Senior ministerial colleagues have told the Independent that Michael Howard will not go ahead with contracts because they would do more damage than good to the police service. 'He will go ahead with parts of Sheehy. But short- term contracts destroy career structure and morale,' one senior minister said.
The Home Secretary, who has been under intense pressure from all police ranks to reject Sir Patrick Sheehy's report, is also said to be sceptical about the practicality of replacing the yearly index- linked pay rises with performance-related pay.
Rejecting fixed-term contracts and performance-related pay would tear the guts out of the recommendations but defuse a potentially serious political problem with the police for John Major when the Tories need their support.
That would only leave the abolition of some layers of bureaucracy, with the scrapping of three senior ranks, such as chief superintendent; a tightening of sick leave rules; the virtual abolition of overtime; and greater local flexibility for performance-related bonuses, although the national pay structure would survive.

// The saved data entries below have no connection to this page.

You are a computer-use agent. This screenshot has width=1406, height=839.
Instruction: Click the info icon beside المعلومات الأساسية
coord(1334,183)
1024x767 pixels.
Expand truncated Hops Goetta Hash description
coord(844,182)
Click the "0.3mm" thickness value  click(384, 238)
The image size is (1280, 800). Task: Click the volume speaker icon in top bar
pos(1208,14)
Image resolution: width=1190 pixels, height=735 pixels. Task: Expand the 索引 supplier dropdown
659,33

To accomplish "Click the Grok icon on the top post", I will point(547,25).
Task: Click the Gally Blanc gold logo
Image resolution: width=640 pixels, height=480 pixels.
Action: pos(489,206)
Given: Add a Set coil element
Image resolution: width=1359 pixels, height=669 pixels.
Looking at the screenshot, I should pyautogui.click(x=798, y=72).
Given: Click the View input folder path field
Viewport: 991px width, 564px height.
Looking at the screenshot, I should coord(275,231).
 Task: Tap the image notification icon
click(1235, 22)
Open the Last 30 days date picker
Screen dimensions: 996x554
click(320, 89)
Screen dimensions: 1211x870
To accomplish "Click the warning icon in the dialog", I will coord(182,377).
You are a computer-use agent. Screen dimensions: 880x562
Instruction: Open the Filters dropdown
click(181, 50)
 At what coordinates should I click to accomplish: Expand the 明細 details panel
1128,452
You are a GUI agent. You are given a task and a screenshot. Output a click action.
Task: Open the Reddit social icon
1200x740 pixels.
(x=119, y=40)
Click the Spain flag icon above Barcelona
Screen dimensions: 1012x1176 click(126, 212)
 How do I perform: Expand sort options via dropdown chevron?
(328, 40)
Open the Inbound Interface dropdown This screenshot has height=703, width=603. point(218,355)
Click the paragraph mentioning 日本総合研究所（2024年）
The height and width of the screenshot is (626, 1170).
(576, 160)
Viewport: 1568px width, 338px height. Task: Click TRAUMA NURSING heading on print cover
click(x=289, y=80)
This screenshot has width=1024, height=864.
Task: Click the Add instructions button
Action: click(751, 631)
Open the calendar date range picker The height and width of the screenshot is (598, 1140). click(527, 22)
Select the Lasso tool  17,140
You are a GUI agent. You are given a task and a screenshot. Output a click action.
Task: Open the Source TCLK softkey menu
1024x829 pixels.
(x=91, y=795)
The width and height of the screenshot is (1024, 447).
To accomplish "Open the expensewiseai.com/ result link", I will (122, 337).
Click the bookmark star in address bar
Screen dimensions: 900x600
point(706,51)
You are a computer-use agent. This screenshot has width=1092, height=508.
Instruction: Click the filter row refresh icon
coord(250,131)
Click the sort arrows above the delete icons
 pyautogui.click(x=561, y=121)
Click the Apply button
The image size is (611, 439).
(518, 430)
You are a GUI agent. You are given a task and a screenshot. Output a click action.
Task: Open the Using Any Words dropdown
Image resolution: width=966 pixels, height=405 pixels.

Rent allowances might be curbed.
The Home Secretary is expected to give a clear indication of the climbdown to the Conservative Party Conference in October. Tory business managers plan to use the conference, and the Criminal Justice Bill in the next parliamentary session, to revive support with a law-and- order offensive.
Police opposition to Sheehy would undermine that strategy and could lead to more Commons rebellions if the Government tried to press ahead.
Sir Teddy Taylor, a right-wing Tory backbencher and vice-chairman of the backbench home affairs committee, said he had found no support for Sheehy on the Tory back benches. Another Tory source said: 'A lot of Tory MPs will oppose it. It's likely to be dropped . . . .'
Sir Teddy said: 'The whole principle of the British police force is really the idea that they are a band of brothers. If there is a riot at the Independent newspaper, they all come together and they are not competing with each other. The idea of individual assessment - and short- term contracts are linked to it - is a threat to that principle.'
He added he did not think there would 'much left at all' of the Sheehy recommendations when the conclusions were announced to the Commons in the autumn by the Home Secretary.